__What you have to do__: Start at the line that has "coordinates (269, 680)." and stop after the line that has "list view is". Write those lines out again, changing "Find the location of" to "Locate" and keeping everything else the same.

Records from a pointing dataset:
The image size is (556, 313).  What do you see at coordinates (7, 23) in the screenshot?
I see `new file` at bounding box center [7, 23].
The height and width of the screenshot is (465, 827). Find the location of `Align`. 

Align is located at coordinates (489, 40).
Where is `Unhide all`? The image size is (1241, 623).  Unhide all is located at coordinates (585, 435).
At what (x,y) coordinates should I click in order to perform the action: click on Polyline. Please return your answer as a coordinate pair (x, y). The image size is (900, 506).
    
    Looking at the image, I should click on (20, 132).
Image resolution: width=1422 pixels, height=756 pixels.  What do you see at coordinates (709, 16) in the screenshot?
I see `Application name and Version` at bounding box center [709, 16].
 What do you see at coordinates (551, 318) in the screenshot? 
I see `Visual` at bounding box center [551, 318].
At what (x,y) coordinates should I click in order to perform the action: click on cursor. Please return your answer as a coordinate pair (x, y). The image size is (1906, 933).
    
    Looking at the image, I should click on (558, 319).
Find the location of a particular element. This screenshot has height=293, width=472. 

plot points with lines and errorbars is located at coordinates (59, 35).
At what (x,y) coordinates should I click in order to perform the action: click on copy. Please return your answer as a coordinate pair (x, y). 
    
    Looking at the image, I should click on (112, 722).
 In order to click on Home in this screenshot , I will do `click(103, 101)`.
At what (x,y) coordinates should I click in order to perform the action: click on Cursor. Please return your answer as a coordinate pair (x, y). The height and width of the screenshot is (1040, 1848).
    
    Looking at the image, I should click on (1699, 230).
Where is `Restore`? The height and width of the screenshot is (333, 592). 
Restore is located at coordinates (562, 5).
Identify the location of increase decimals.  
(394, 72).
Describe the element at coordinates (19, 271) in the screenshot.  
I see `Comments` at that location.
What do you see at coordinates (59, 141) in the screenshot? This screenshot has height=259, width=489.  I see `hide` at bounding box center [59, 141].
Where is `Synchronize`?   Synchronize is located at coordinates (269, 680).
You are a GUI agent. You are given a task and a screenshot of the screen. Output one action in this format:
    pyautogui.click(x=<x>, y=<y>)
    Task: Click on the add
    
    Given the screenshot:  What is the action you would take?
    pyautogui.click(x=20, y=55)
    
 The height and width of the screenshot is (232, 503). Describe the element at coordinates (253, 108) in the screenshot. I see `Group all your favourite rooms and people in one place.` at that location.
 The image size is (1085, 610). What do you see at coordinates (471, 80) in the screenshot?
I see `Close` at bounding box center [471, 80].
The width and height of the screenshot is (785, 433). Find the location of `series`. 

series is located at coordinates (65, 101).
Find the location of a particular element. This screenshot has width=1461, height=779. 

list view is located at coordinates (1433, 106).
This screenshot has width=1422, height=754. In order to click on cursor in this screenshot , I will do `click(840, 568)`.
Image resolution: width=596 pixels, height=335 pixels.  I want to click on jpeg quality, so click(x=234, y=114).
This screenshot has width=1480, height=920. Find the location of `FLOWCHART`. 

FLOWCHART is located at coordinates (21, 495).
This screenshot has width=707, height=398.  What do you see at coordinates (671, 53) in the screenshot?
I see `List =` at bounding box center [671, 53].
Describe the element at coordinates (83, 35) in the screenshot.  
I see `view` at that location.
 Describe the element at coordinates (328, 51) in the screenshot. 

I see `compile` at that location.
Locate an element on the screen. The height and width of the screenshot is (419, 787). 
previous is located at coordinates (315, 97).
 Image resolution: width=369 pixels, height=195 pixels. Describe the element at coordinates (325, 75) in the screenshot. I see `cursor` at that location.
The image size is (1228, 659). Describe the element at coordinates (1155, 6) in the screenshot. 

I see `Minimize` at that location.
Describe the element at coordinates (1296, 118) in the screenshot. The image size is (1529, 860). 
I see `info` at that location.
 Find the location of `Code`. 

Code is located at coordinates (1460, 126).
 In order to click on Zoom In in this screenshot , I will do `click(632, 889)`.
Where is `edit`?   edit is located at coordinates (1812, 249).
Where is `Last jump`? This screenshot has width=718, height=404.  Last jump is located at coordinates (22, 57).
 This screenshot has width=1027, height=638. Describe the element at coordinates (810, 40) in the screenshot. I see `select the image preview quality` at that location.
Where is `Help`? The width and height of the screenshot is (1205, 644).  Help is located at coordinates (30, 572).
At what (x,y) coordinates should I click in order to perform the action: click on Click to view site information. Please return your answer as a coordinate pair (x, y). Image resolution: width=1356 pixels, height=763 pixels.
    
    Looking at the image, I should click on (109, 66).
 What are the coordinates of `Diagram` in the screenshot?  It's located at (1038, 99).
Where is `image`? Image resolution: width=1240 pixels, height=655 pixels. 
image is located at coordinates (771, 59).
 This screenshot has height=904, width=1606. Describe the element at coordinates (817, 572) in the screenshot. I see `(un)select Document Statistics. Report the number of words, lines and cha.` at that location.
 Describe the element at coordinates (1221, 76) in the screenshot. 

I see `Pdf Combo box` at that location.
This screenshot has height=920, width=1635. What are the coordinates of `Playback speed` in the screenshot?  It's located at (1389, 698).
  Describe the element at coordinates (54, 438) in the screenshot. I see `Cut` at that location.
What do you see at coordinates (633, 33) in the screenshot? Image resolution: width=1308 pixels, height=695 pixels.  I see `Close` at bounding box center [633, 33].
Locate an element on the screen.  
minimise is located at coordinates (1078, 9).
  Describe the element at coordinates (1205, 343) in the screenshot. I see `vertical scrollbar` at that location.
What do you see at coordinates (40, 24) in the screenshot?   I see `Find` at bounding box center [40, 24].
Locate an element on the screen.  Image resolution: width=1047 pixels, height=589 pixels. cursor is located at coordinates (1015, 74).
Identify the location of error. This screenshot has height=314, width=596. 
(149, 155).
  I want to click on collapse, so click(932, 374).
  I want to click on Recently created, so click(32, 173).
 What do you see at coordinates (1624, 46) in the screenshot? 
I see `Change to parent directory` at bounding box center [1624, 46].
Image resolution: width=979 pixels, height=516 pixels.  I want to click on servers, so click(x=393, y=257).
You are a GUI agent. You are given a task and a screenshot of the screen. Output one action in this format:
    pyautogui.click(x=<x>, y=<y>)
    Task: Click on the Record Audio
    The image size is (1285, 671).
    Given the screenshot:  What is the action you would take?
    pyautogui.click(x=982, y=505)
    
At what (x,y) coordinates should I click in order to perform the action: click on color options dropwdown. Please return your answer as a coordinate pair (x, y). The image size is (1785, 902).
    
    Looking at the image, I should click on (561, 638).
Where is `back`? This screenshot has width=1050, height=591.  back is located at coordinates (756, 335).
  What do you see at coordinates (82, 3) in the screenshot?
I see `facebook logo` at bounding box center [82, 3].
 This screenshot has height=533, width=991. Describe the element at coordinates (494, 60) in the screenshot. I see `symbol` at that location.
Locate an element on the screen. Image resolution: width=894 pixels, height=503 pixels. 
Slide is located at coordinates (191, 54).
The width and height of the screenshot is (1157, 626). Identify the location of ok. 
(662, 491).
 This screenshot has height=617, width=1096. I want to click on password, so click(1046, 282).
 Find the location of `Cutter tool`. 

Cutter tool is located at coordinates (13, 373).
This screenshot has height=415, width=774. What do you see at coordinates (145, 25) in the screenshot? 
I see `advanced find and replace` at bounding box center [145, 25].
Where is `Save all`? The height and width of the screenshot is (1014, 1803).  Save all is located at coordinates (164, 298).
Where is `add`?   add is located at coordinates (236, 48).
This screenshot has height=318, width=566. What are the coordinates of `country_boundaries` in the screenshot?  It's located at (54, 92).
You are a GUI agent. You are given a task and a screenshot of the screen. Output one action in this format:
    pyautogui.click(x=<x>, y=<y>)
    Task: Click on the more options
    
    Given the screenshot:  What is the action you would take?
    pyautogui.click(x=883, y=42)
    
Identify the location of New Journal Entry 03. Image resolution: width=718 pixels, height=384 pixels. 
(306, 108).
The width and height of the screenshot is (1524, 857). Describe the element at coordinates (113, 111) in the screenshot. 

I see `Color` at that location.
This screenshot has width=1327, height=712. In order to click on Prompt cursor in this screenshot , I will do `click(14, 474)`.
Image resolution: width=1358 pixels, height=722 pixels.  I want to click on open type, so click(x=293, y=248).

__Solution__:
Where is `Synchronize`?   Synchronize is located at coordinates (269, 680).
You are a GUI agent. You are given a task and a screenshot of the screen. Output one action in this format:
    pyautogui.click(x=<x>, y=<y>)
    Task: Click on the add
    
    Given the screenshot:  What is the action you would take?
    pyautogui.click(x=20, y=55)
    
 The height and width of the screenshot is (232, 503). Describe the element at coordinates (253, 108) in the screenshot. I see `Group all your favourite rooms and people in one place.` at that location.
 The image size is (1085, 610). What do you see at coordinates (471, 80) in the screenshot?
I see `Close` at bounding box center [471, 80].
The width and height of the screenshot is (785, 433). Locate `series`. 

series is located at coordinates (65, 101).
Locate a particular element. This screenshot has width=1461, height=779. 

list view is located at coordinates (1433, 106).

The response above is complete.